If ever you’ve thought to yourself, “My cat has more brain cells than the person doing this particular job,” you would not be alone. In fact, many of us have similar thoughts on a regular basis. In fact, I thought this just the other day when I went through the drive-thru at a nameless fast food chain to order my daughter an M&M McFlurry for having an outstanding letter from her teacher in hand to give to us telling us, once again, just what a pleasure, delight and absolute genius she is and it took the person at the window 15 minutes to get the order – of one whole item – straight. Cats are smart, and they’re really cute. This means we think that they would, quite naturally, but so much better than some people at their jobs and that’s why we’ve created this fun and probably very true list of jobs that cats would likely do better than some people. Not all people, of course, but some people. Cats are just that much more intelligent and capable than some of the people living on this earth, sad as that might be.
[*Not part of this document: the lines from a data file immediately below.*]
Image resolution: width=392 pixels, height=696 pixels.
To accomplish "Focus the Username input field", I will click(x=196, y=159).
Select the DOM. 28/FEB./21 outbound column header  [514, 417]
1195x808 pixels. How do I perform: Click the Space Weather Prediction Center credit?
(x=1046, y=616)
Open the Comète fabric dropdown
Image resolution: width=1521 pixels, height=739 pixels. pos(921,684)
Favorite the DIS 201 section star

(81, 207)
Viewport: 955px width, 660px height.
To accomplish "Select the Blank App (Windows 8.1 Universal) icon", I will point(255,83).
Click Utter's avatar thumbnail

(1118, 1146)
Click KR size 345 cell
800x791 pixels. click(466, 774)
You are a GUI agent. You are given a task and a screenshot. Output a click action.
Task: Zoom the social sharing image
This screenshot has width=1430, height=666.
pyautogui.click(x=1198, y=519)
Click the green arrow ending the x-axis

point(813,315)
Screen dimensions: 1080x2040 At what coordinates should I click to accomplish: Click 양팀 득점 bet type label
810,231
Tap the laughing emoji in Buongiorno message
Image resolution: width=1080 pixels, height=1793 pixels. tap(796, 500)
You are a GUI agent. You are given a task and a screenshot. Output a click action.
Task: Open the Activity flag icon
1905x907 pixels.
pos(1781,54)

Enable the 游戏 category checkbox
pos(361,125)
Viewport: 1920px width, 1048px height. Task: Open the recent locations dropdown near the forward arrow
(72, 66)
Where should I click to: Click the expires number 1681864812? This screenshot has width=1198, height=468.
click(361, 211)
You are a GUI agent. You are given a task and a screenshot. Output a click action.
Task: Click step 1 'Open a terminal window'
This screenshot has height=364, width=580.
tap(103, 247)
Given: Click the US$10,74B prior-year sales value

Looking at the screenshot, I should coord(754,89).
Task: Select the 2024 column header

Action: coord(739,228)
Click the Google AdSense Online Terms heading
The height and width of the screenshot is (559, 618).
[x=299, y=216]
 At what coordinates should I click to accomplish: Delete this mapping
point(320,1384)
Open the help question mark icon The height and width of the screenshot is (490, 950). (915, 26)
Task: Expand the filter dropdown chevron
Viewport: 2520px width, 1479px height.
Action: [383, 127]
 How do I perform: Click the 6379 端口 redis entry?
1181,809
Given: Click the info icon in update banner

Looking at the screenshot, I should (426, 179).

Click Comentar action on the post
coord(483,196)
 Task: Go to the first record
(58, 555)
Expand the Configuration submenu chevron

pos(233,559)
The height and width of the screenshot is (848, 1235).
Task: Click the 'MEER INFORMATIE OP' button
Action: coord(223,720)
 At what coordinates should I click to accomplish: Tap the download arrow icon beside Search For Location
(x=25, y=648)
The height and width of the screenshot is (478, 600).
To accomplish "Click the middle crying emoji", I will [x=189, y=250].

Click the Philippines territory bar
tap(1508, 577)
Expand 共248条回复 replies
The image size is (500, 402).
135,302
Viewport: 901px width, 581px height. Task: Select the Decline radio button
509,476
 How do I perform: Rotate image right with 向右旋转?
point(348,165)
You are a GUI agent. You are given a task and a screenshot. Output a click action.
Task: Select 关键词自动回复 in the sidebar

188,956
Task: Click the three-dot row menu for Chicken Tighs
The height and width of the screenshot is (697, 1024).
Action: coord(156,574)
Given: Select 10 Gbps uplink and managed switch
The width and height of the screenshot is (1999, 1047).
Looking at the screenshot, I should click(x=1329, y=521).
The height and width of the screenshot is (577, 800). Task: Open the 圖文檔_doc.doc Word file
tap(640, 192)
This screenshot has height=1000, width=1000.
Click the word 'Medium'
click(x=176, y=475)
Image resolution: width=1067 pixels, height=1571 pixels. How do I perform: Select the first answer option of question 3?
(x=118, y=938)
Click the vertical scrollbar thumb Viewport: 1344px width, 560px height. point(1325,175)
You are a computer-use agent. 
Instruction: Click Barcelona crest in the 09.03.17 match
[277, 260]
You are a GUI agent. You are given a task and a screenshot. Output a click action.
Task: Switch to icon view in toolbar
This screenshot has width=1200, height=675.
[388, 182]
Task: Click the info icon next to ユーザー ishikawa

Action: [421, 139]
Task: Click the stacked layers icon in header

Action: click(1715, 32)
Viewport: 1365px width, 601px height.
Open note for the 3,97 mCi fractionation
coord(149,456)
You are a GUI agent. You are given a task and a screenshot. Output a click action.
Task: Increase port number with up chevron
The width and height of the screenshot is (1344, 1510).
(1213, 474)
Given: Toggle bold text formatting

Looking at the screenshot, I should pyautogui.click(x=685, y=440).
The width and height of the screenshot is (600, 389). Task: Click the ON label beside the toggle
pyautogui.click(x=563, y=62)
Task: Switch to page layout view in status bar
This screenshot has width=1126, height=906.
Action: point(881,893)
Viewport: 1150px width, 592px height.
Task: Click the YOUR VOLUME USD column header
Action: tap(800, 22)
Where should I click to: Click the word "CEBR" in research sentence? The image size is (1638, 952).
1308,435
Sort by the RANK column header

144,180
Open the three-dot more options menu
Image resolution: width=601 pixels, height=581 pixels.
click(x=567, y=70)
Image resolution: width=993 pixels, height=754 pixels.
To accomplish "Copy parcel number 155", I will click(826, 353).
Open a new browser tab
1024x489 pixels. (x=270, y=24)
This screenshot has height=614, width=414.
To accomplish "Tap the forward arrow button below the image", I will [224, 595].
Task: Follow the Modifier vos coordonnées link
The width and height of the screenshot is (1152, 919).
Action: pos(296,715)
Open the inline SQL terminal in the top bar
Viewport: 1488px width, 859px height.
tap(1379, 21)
My cat, for one, is very capable of hiding out without anyone being able to find him, and we think it’s because he’s a super spy. He’s quite good at doing this and he can get into anything, fit anywhere and somehow make his presence completely unknown to us without even trying. It’s a skill, I’m certain.
At the end of the day, at least the cat will not invite its boyfriend over or spend the entire time its babysitting on social media with said boyfriend in the midst of an argument because he will not or cannot come over to visit once the kids go to bed. By the way, where are the kids? The cat would know, that’s for certain.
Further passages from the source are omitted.